For his part, Mr. Stronach said: “I am glad that our disagreements have been resolved amongst ourselves and have utmost confidence in The Stronach Group’s Thoroughbred racing and gaming businesses, which will remain under Belinda’s management.” The family declined to provide further comment.

With the lawsuits largely resolved, sources say Ms. Stronach is focused on building a horse-racing business that was already facing significant challenges before the novel coronavirus shut down tracks. More than 30 horses died in races or training at Santa Anita last year, with several euthanized in front of crowds while cameras were rolling – leading to calls to shut down racing. TSG launched several initiatives to make the sport safer, including restrictions on performance-enhancing drugs and installing a trackside MRI machine that can diagnose pre-existing medical issues in racehorses.

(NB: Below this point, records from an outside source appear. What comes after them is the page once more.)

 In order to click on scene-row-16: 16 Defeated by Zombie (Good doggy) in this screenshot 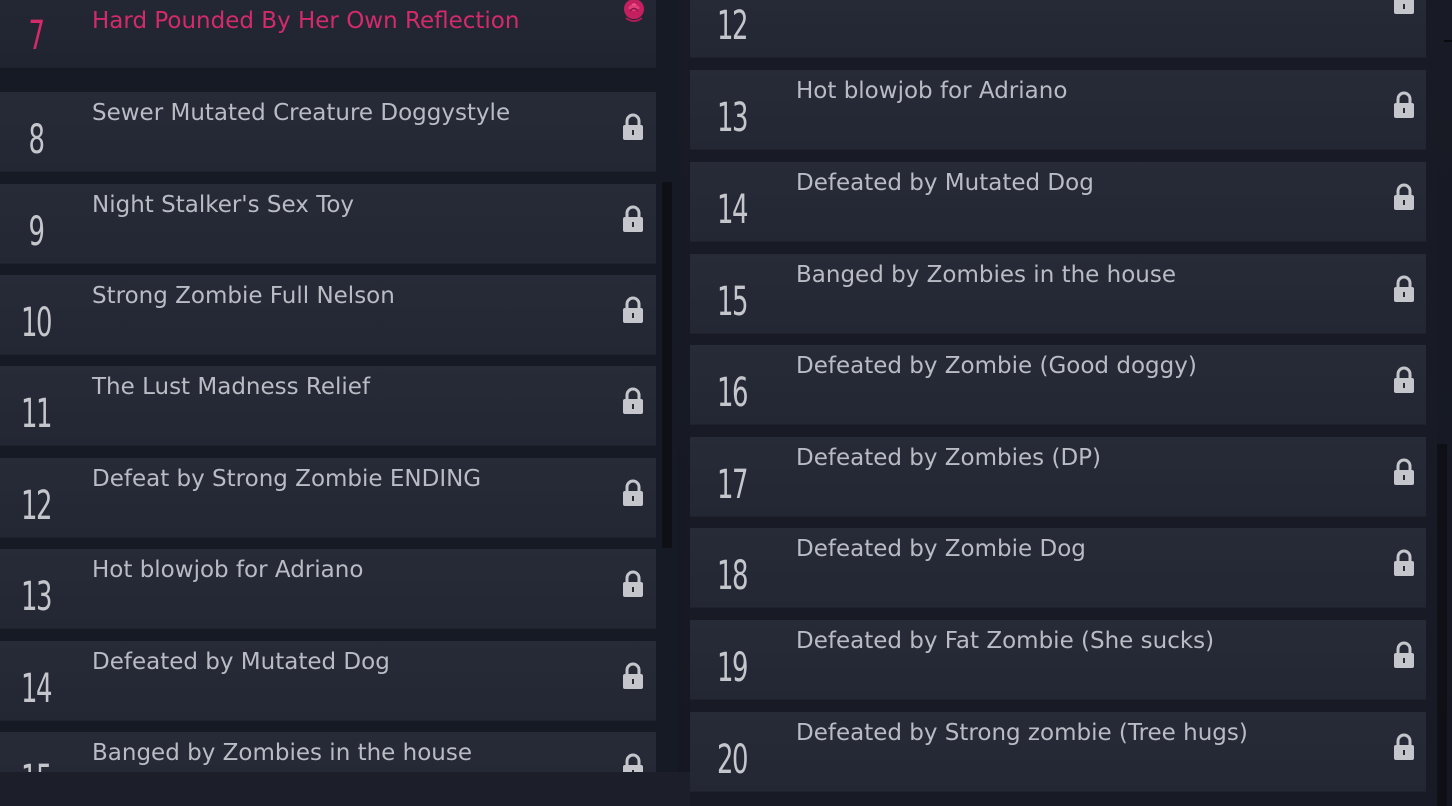, I will do `click(1058, 385)`.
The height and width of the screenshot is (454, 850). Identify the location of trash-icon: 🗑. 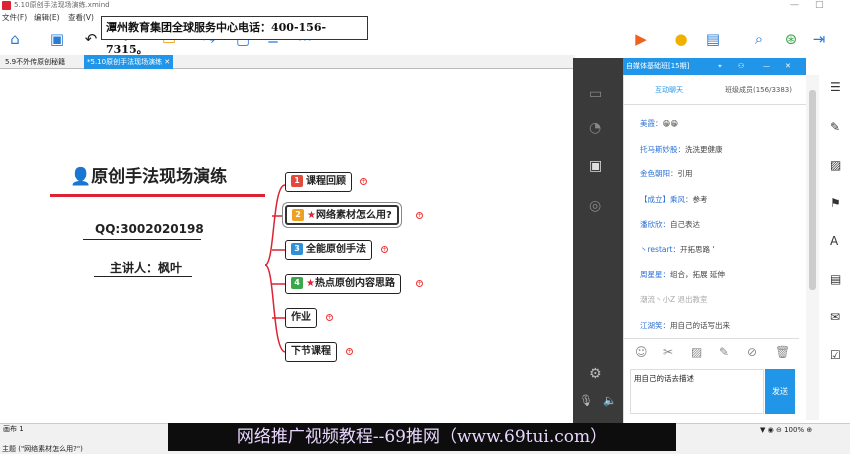
(782, 352).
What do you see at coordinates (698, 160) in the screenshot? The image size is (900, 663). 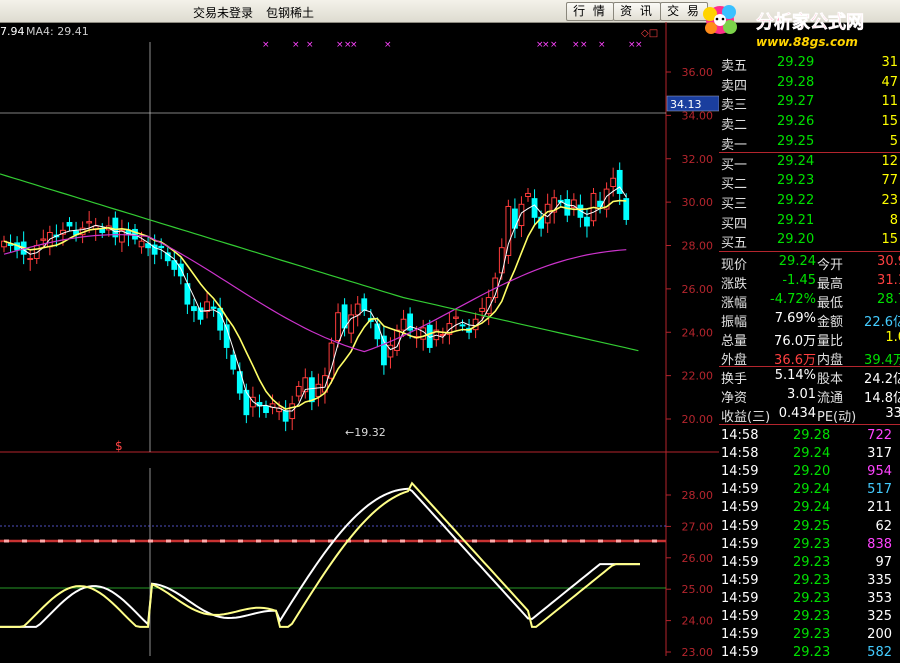 I see `price-axis-label: 32.00` at bounding box center [698, 160].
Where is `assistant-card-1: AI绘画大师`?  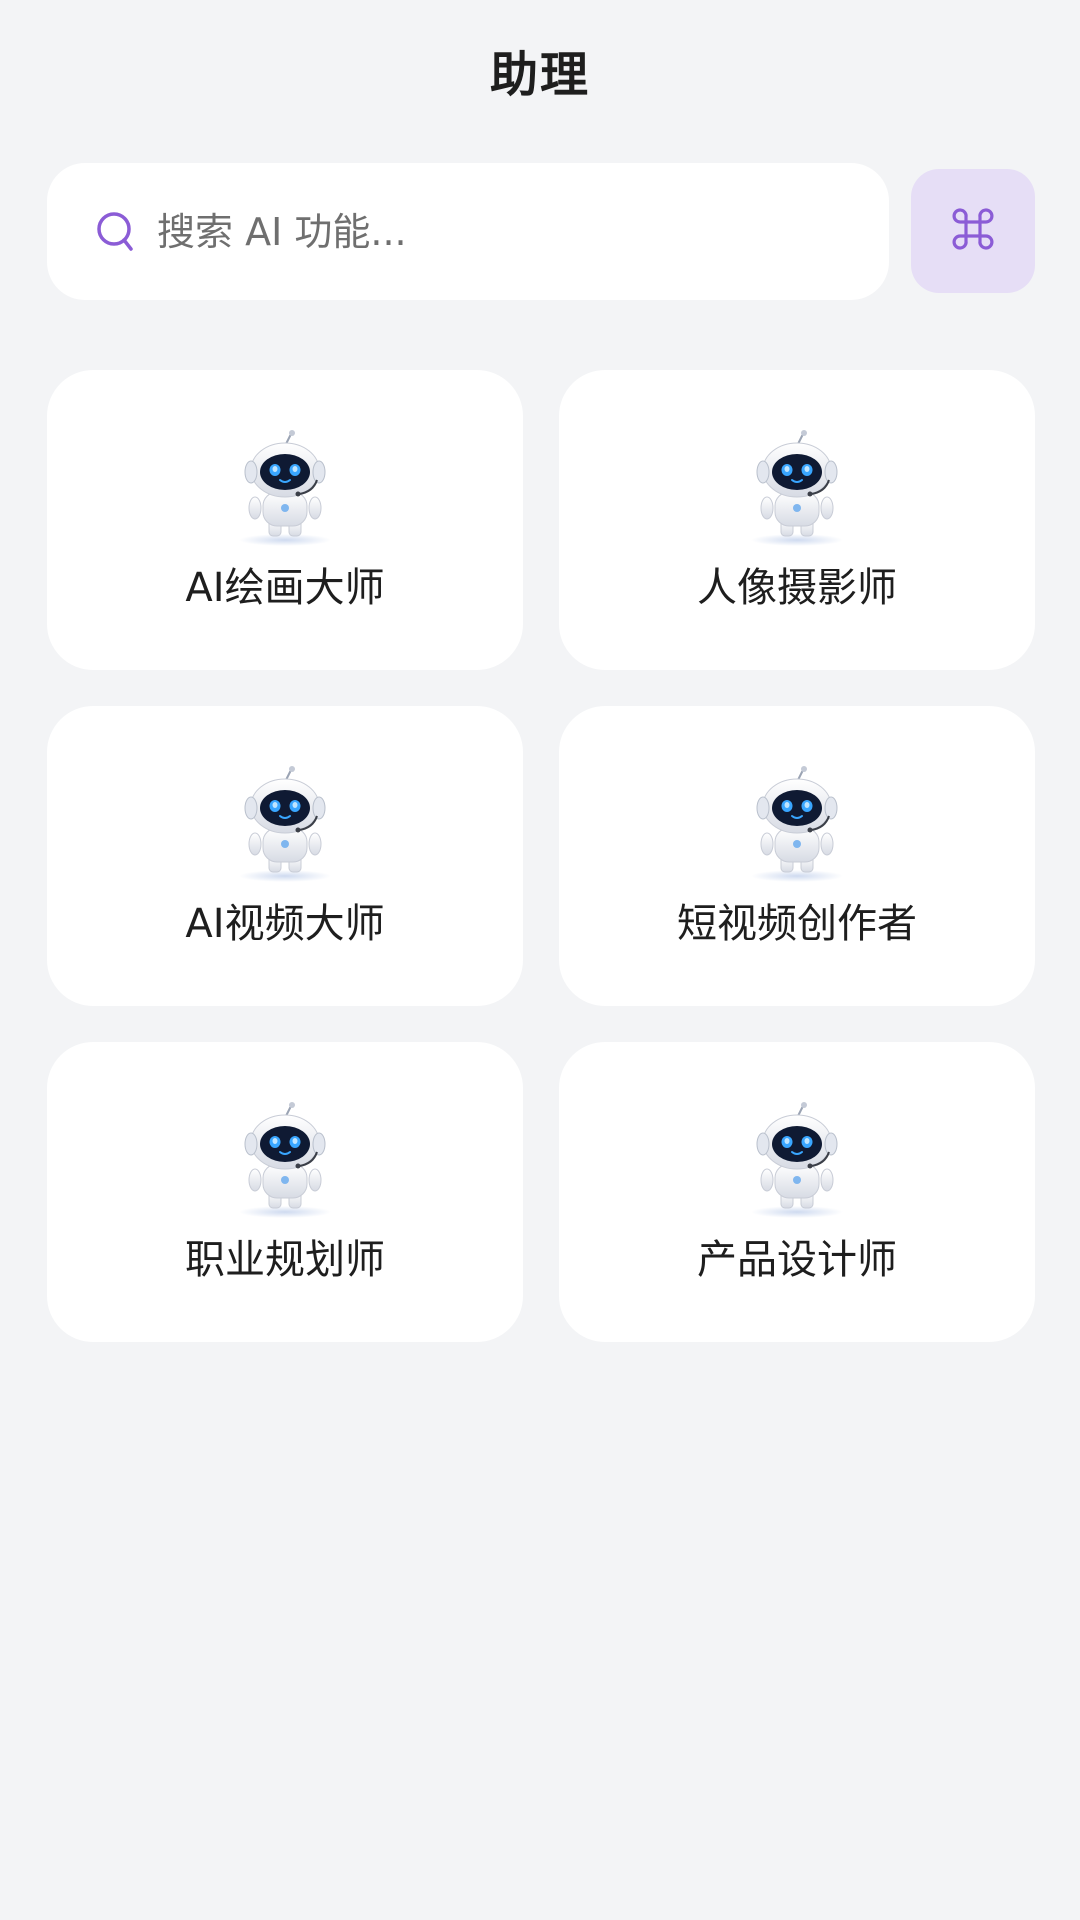
assistant-card-1: AI绘画大师 is located at coordinates (285, 520).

On Ms. Stronach’s watch, the family’s racing business has expanded its reach and increased profits by turning its races into content that is broadcast and bet on at casinos and tracks around the world. As part of a continuing campaign to lure younger fans to the track, an event last year at family-owned Laurel Park in Maryland featured prerace performances by DJ Steve Aoki and hip-hop artist Tyga, who have both been nominated for Grammys.

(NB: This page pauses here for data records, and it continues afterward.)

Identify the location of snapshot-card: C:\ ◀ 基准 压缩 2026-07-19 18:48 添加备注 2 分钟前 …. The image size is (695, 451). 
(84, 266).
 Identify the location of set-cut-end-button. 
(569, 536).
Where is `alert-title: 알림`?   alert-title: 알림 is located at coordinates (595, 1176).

While the Stronach family businesses are all private, TSG executives put out a news release after the launch of Mr. Stronach’s lawsuit that showed revenues from horse racing and gaming rose from US$600-million in 2013, when Mr. Stronach gave up an active role, to US$1.1-billion in 2018. Separately, sources at TSG said the division has gone from losing money five years ago to annual profits in the US$75-million to US$80-million range.

TSG is also working on racing-themed residential real estate communities and other redevelopment projects at its properties, including building two new facilities at the Pimlico track in Maryland, home to the Preakness Stakes, part of U.S. horse racing’s Triple Crown.